§ EXERCISE PROMPT
Where does the word "heading" occur in the material? Copy each line that has it.
DATA EXCERPTS Start Marker
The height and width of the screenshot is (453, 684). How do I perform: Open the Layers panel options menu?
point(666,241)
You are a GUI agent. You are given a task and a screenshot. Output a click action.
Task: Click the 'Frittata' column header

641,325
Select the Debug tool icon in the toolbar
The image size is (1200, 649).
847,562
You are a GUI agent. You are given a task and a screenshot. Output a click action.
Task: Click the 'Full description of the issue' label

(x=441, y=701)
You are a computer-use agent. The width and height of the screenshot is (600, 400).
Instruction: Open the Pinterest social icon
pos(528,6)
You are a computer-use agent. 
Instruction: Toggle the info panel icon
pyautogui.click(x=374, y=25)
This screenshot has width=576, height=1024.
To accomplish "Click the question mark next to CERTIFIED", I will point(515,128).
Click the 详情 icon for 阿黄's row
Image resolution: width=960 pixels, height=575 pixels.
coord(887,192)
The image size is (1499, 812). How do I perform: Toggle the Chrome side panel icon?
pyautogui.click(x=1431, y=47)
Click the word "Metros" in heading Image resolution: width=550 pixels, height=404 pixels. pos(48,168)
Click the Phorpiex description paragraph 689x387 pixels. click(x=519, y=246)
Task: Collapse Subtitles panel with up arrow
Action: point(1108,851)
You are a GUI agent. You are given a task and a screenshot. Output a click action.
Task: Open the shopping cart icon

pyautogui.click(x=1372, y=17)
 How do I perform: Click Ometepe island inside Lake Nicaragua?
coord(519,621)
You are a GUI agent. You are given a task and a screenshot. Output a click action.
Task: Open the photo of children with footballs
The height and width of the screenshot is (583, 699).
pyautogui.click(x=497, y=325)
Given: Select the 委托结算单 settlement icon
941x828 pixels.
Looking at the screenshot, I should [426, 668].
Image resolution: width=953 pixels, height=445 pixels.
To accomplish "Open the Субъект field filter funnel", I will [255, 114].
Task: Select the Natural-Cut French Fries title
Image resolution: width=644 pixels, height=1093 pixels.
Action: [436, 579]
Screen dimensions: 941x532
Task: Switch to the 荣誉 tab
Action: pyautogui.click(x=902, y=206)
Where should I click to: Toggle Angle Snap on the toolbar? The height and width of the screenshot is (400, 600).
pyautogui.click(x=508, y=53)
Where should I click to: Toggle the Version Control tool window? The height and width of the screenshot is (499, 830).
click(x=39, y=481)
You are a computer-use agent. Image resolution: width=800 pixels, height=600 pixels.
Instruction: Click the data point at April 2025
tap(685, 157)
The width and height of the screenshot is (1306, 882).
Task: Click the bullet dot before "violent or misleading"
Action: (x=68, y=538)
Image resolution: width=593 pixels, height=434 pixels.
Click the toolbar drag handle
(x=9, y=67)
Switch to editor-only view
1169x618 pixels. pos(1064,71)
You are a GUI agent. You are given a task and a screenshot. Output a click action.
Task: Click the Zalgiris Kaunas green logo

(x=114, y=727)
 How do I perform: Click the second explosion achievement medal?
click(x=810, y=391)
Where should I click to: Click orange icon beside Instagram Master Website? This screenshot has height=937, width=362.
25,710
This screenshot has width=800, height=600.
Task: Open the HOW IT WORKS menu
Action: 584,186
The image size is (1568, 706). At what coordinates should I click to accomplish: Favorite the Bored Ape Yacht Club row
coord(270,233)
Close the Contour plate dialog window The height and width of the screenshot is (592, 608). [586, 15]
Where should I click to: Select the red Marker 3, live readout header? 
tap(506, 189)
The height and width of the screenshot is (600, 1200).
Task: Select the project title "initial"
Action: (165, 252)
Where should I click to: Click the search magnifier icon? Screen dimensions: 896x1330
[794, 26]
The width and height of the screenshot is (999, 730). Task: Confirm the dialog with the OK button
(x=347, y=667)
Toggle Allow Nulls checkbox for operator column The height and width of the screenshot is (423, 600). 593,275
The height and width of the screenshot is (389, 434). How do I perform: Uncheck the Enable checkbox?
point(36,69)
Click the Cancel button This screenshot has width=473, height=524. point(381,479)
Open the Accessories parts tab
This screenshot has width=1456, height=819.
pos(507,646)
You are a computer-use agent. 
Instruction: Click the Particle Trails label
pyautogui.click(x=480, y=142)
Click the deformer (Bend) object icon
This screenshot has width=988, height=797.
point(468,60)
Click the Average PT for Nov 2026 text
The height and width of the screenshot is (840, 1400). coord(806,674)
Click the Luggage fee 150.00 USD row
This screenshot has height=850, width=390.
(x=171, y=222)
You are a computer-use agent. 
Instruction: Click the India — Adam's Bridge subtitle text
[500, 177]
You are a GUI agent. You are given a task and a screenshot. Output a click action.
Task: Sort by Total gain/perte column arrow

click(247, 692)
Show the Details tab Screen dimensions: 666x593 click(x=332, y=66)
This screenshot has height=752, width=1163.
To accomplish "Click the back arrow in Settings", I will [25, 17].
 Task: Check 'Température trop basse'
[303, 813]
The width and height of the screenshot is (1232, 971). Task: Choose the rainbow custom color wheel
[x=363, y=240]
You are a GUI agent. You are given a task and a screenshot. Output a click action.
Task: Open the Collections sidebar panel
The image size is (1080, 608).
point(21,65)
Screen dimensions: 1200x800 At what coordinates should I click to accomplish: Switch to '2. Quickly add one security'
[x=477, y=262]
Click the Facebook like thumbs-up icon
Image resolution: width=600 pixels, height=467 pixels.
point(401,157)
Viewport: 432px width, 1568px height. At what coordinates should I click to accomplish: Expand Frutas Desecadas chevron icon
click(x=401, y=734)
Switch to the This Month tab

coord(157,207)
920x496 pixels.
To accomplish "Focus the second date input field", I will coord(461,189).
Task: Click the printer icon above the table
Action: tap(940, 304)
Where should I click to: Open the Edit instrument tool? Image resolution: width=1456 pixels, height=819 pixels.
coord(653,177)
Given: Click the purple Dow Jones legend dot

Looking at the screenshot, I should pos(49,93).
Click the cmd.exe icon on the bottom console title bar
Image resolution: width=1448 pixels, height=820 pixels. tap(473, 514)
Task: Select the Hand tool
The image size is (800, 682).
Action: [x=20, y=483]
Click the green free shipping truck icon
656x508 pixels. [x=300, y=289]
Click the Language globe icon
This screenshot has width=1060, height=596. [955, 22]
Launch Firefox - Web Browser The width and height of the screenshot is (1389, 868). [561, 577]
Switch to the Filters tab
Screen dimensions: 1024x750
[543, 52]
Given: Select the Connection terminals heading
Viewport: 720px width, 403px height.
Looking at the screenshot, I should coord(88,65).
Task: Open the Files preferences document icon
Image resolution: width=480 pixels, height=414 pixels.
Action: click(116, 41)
DATA EXCERPTS End Marker
§ RESPONSE FOR THIS EXERCISE
Click the word "Metros" in heading Image resolution: width=550 pixels, height=404 pixels. pos(48,168)
Given: Select the Connection terminals heading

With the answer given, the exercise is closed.